1- Department of Health, Deputy of Cultural and Social Affairs, Tehran Municipality, Tehran, Iran. , fariba.shariat@yahoo.com
2- M.A Department of Health, Deputy of Cultural and Social Affairs, Tehran Municipality, Tehran, Iran.
Abstract:   (3639 Views)

Objectives: This article aims to identifying social, cultural, economic, wellbeing, and urban structure needs of Tehran Seniors Association members and recognizing their current conditions in 8 areas with respect to WHO project on an age-friendly city indexes.

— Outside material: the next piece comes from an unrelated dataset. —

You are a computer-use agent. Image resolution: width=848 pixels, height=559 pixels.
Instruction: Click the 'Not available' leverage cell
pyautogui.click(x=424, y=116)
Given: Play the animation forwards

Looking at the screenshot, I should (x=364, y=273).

Methods & Materials: Four hundred members of Tehran Seniors Association who lived in Tehran were selected by random sampling method (276 women and 124 men with the mean age of 63 years) to participate in this descriptive-inferential study. Data were collected using a questionnaire, including inferential and descriptive parts. The descriptive part was divided into demographic characteristics with 12 questions and elders’ needs in 8 areas or 75 indexes. Scoring was conducted based on a 1 to 5 scale. Data analysis was performed using SPSS.

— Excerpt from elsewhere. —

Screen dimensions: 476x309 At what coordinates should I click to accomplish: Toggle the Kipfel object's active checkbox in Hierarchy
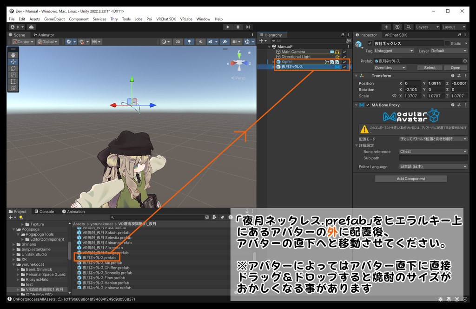344,62
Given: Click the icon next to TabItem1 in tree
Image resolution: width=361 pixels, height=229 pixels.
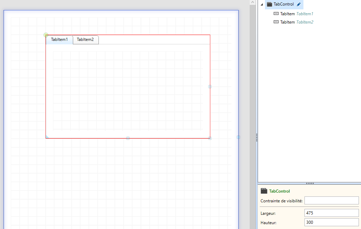Looking at the screenshot, I should (276, 14).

Results: In the area of open spaces and buildings, the highest score belonged to “cleanness of public areas” and the lowest score to “providing special services in stores and banks” (mean scores of 2.50 and 1.65, respectively. Regarding transportation area, the highest score went to “appropriate installment of traffic signs at cross-roads” and the lowest score to “seniors specific transportation” (mean scores of 3.03 and 1.58, respectively). Concerning housing, “suitability of interior design” got the highest score and “affordable and adequate housing” got the lowest one (mean scores of 1.93 and 1.51, respectively). Regarding social participation, “allowance of proper time to seniors special occasions” and “aiding elders at risk of social isolation” (mean scores of 2.88 and 2.07, resectively) got the maximum and minimum scores. Considering respect and socialization, “positive attitude toward elders in mass media” and “looking for elders’ advices on how to serve them better in commercial centers” (mean scores of 2.84 and1.74, respectively) gained the highest and lowest scores, respectively. Concerning citizenship participation and employment, the highest score belonged to “training senior employees for post-retirement jobs” and the lowest scores to “supporting self-employment opportunities for elders” (mean scores of 2.87 and 1.75, respectively). Regarding information and communication, “the feasibility of having oral communication” had the highest score and “free and open access of elders to computer and the Internet” (mean scores of 2.33 and 1.77, respectively) had the lowest score. finally, regarding social support and health services, “supporting and encourAgeing voluntary services” and “inclusion of both housekeeping services and health care in home care services” (mean scores of 2.23 and 1.78, respectively) scored as maximum and minimum. 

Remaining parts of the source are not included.